__Data supplied__.
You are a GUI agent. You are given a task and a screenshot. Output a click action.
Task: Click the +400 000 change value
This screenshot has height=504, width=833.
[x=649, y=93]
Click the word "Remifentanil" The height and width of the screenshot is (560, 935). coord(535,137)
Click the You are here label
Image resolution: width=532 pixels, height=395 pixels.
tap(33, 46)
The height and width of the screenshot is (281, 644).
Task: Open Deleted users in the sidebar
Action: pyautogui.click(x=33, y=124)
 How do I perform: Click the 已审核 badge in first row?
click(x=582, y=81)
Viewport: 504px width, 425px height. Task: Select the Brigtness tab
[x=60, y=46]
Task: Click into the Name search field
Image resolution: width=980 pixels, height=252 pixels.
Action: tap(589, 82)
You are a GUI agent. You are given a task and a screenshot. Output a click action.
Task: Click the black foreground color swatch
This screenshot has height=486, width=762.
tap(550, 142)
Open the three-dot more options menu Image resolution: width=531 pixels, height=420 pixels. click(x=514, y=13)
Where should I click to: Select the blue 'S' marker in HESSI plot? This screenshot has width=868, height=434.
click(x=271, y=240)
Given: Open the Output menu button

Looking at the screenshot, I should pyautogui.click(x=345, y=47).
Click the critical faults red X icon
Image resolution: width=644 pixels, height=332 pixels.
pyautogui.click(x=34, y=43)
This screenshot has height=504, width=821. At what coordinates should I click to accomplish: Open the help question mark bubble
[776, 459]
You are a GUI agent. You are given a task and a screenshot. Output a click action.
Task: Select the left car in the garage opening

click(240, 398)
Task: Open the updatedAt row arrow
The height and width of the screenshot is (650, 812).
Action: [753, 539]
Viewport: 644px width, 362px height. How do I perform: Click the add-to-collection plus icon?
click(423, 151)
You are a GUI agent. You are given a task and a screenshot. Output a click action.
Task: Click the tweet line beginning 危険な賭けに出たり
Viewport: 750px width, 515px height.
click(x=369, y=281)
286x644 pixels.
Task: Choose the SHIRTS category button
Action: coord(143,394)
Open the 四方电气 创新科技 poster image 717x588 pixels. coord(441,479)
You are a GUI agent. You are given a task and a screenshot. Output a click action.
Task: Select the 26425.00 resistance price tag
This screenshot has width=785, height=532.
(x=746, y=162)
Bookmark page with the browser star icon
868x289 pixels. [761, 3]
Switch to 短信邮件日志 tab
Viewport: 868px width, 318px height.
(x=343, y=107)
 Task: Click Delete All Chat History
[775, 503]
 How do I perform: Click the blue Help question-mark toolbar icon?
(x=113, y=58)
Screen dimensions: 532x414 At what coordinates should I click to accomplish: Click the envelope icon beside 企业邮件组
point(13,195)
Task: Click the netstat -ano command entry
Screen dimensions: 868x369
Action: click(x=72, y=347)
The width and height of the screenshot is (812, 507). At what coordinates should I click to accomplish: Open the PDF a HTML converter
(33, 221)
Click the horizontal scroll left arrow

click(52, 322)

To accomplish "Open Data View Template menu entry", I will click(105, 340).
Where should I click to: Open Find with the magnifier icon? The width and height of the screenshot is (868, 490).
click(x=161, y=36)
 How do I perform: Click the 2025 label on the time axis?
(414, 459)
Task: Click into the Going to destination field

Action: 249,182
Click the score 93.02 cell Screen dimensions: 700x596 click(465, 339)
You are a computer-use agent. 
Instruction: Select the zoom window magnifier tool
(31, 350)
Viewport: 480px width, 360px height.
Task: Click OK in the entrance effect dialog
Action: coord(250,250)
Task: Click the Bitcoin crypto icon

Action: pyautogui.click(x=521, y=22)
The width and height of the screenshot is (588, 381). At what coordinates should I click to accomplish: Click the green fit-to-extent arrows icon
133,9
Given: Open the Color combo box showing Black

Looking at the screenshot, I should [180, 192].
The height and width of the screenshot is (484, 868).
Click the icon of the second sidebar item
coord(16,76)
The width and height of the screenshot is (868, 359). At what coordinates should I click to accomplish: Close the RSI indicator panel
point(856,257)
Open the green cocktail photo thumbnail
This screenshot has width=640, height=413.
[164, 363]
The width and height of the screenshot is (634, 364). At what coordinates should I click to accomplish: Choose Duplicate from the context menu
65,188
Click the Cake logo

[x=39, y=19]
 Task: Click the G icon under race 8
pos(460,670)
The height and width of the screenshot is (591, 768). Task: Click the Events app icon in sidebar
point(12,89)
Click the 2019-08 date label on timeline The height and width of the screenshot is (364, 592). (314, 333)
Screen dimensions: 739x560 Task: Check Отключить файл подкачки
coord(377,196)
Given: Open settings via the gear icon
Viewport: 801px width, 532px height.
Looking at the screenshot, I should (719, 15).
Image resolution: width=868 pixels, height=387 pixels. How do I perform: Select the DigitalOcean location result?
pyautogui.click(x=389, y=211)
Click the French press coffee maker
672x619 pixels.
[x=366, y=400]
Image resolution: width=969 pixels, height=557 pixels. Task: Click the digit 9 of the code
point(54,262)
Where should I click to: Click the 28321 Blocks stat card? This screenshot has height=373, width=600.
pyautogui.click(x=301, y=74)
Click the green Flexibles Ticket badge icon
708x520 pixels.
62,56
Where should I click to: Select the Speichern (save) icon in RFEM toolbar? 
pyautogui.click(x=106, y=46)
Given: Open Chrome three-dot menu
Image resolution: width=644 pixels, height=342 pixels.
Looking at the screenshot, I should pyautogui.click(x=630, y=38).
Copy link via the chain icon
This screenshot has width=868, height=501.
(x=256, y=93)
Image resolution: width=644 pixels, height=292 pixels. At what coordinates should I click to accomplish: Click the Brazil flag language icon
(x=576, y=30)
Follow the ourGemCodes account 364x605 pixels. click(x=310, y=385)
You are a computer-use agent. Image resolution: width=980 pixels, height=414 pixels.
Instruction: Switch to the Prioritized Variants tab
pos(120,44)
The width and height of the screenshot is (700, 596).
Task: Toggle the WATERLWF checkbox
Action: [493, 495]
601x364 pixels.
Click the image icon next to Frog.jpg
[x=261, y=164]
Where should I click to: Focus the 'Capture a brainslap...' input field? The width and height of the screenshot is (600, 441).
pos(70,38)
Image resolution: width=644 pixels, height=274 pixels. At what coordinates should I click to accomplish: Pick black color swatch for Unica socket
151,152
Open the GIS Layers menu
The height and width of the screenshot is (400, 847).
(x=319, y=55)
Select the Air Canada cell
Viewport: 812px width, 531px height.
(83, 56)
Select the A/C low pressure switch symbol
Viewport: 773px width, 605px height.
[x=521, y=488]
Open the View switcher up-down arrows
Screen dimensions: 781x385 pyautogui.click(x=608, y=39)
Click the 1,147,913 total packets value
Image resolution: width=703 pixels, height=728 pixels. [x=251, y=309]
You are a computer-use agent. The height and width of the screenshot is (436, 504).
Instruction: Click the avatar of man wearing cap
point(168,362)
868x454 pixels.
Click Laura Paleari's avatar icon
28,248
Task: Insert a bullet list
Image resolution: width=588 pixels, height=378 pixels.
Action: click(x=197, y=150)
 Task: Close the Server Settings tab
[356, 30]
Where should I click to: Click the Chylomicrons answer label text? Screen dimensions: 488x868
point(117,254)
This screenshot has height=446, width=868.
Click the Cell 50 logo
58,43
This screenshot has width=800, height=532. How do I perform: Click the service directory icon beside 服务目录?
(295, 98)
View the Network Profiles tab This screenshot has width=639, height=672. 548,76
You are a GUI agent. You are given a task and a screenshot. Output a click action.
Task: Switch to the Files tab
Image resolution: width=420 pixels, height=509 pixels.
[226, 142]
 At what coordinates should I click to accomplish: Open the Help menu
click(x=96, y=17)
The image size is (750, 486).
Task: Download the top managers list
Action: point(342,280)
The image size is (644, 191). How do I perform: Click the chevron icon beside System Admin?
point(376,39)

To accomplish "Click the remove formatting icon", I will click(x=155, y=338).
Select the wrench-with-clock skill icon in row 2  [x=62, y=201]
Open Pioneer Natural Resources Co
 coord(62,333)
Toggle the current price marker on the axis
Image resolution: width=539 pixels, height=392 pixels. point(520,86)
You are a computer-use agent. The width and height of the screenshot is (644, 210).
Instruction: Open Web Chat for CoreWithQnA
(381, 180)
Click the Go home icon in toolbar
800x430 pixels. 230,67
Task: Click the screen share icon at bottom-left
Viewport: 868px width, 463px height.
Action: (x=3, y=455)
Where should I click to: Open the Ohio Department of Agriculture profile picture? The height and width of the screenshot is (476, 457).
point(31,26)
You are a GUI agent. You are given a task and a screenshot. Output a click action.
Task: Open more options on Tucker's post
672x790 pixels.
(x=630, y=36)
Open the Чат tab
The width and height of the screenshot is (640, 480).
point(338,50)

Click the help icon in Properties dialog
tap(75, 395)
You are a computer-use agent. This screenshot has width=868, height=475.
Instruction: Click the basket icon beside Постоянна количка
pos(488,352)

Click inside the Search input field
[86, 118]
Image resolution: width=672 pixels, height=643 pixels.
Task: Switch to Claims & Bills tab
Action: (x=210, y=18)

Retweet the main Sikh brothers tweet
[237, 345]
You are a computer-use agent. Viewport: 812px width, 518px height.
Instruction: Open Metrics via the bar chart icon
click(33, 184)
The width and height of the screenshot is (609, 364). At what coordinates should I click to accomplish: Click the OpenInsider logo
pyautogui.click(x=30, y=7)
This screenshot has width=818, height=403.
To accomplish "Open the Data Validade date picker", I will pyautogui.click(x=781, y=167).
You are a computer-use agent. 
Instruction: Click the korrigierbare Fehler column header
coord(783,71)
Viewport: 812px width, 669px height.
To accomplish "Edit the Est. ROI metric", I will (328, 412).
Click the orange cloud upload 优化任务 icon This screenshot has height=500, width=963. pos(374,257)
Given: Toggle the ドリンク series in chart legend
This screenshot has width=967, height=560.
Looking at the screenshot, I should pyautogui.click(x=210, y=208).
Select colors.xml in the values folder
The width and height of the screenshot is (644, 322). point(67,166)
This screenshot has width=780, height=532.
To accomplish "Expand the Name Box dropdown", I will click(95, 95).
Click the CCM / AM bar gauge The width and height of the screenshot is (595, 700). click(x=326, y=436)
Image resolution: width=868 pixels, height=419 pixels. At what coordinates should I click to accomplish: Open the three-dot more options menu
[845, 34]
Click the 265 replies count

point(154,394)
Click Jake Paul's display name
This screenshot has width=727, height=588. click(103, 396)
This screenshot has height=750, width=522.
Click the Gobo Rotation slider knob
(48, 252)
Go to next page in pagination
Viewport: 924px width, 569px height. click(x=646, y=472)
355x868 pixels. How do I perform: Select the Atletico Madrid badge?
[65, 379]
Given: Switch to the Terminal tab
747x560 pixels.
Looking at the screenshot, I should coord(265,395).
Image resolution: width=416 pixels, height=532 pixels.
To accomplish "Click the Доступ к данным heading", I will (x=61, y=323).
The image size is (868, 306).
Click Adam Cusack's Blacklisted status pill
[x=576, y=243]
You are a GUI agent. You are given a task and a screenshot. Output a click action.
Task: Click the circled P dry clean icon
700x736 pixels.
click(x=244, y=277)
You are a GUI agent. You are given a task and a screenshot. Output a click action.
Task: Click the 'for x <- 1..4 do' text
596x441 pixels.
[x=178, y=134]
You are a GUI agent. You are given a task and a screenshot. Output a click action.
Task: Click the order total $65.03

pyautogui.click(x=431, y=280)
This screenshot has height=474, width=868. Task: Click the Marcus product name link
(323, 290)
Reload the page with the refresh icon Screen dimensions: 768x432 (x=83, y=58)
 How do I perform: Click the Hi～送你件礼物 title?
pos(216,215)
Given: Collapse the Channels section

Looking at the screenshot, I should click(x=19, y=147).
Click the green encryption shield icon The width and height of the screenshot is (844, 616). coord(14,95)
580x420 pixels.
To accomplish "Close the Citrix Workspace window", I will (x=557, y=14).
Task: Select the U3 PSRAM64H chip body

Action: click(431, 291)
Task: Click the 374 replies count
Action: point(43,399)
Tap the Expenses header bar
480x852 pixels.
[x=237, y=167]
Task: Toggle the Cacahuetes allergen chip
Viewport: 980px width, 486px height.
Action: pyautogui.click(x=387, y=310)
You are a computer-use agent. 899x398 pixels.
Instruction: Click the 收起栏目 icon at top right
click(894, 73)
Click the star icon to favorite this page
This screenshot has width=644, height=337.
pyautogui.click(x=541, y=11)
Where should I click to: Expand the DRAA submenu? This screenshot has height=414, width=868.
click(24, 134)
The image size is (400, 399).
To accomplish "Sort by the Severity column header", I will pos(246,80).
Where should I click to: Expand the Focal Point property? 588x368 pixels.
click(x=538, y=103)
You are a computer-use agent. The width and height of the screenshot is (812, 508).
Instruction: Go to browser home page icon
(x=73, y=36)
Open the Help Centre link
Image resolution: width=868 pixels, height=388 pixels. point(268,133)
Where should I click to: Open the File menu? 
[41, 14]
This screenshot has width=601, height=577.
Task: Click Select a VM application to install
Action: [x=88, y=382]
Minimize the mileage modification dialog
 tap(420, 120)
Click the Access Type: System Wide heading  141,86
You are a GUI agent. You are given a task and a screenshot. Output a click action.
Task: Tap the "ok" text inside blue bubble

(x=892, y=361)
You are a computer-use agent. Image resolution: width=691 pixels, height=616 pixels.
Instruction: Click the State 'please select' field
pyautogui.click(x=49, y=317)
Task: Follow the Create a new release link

__The problem__. State the number of lines above that include "entry", and nothing further.

__Task output__. 2